## WHAT YOU HAVE TO DO
The reply should repeat all of the data word for word, with no pictures.

(Records drawn from a dataset)
# # # # # # #
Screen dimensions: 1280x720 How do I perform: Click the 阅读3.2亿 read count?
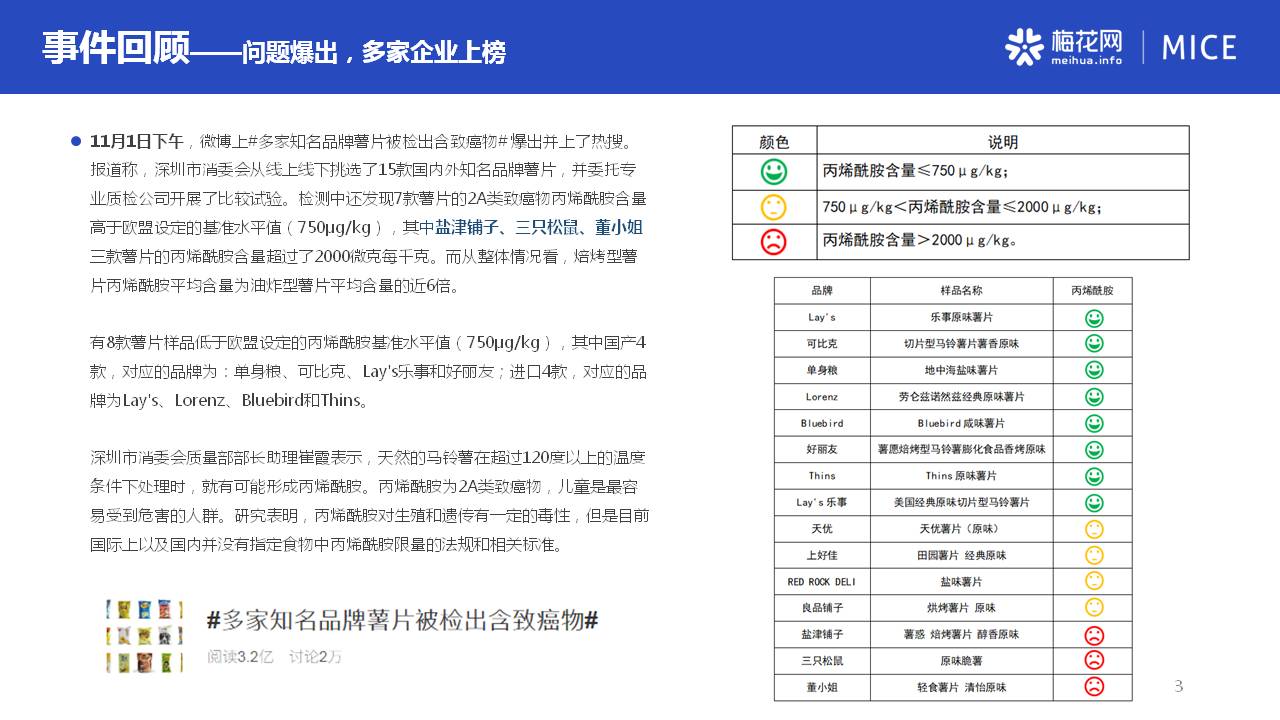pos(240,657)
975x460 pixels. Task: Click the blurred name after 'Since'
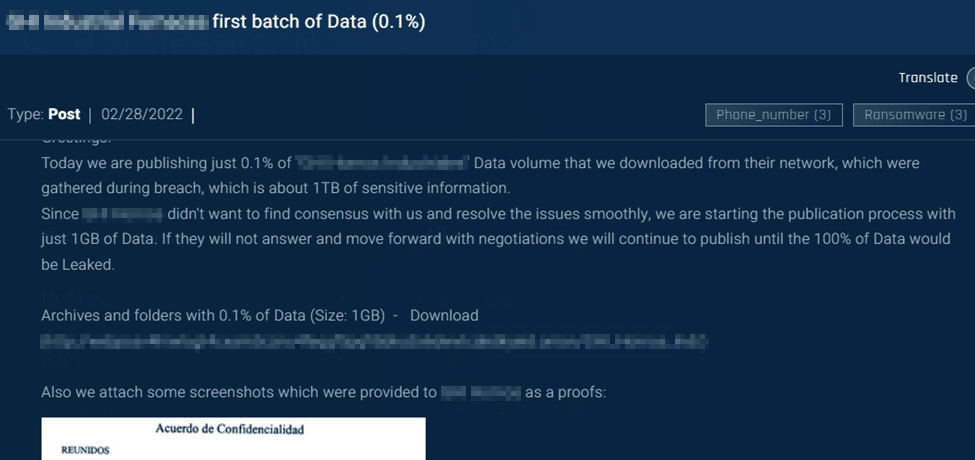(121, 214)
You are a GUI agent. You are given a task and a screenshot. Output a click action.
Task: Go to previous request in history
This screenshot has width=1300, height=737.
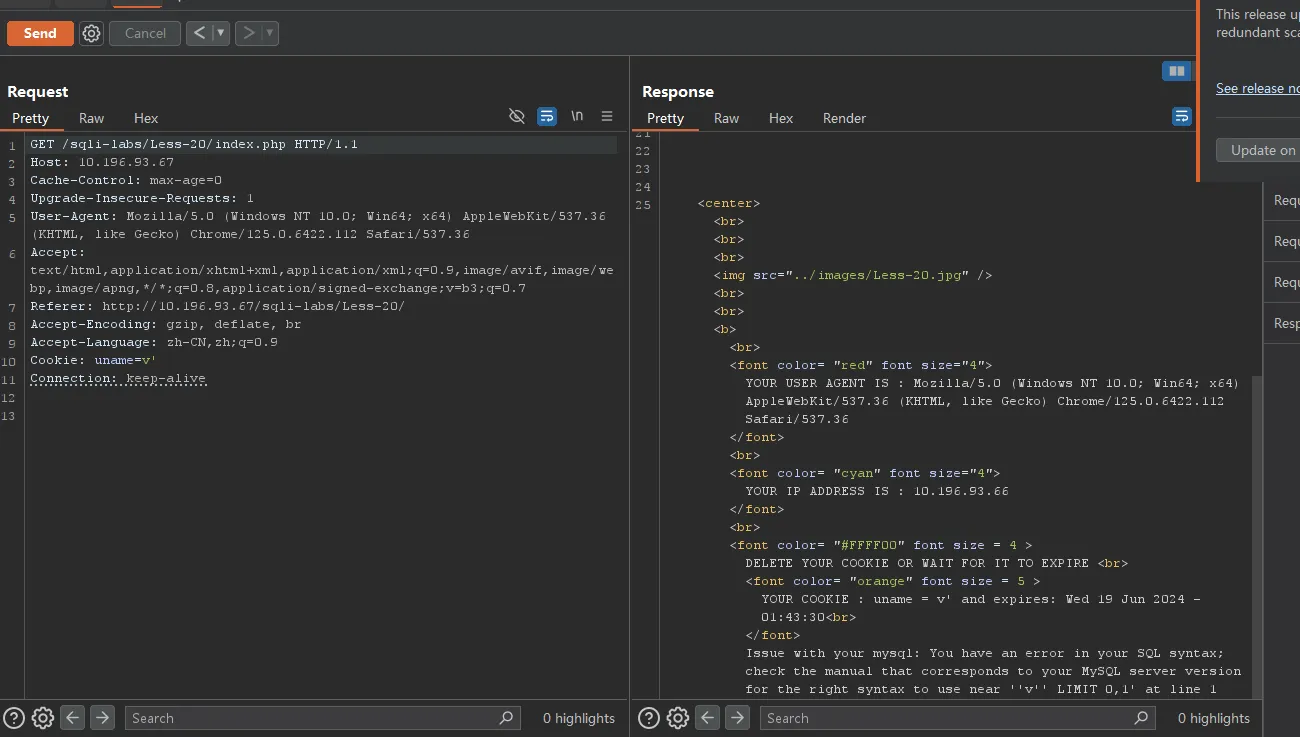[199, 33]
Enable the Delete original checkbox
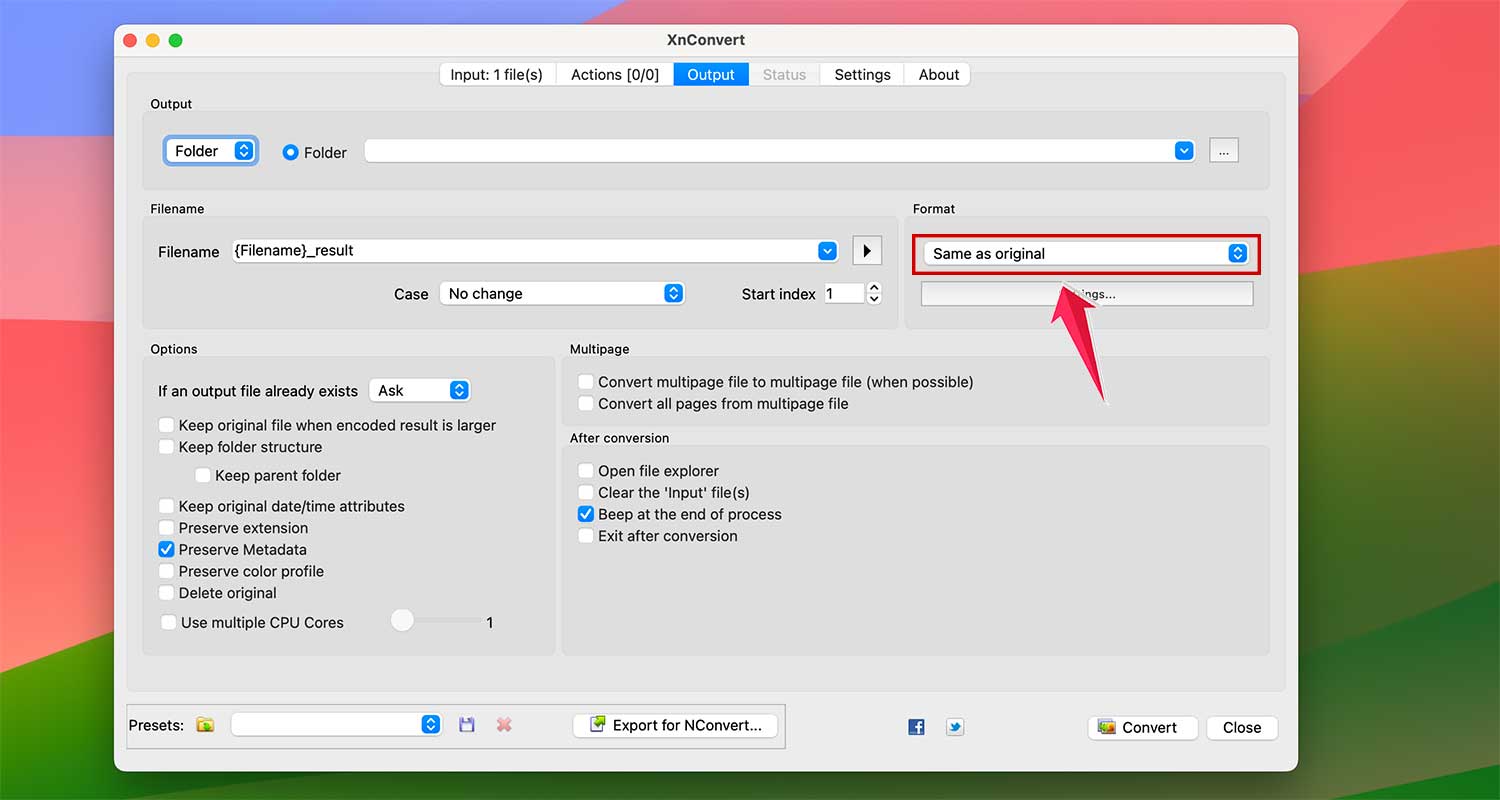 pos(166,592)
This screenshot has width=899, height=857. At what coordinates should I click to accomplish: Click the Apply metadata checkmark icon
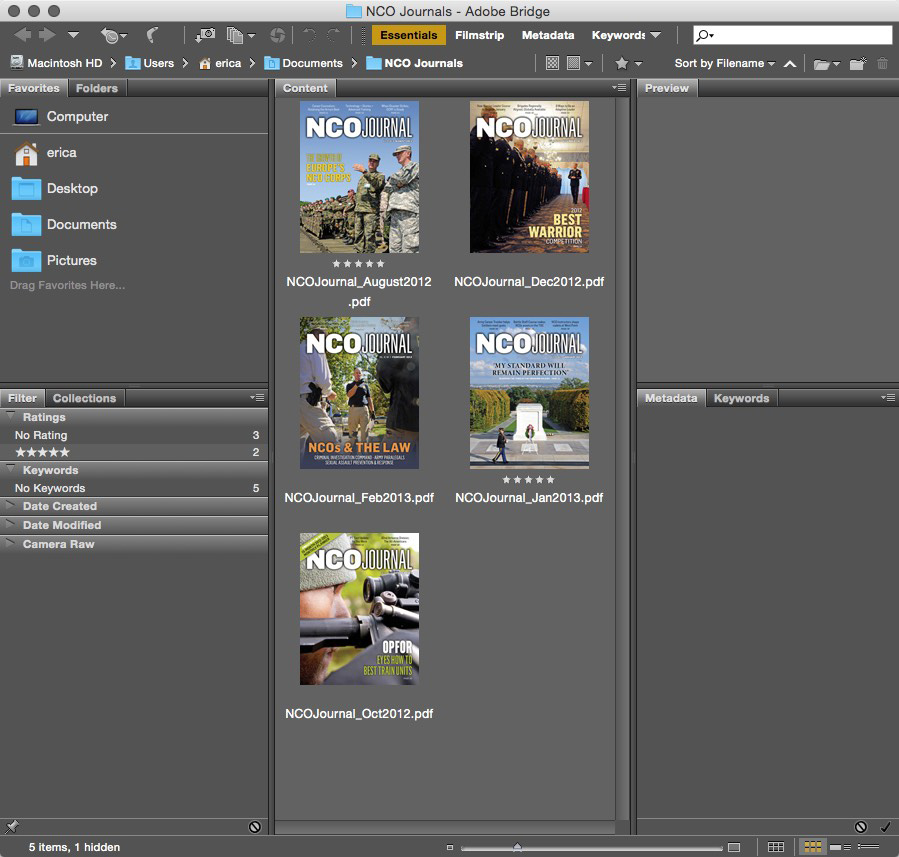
# # # # # # #
## FINAL ANSWER
Screen dimensions: 1280x720 How do I perform: Click the 阅读3.2亿 read count?
pos(240,657)
975x460 pixels. Task: Click the blurred name after 'Since'
(121, 214)
You are a GUI agent. You are given a task and a screenshot. Output a click action.
Task: Go to previous request in history
This screenshot has width=1300, height=737.
[199, 33]
Enable the Delete original checkbox
 pos(166,592)
This screenshot has width=899, height=857. At what coordinates should I click to accomplish: Click the Apply metadata checkmark icon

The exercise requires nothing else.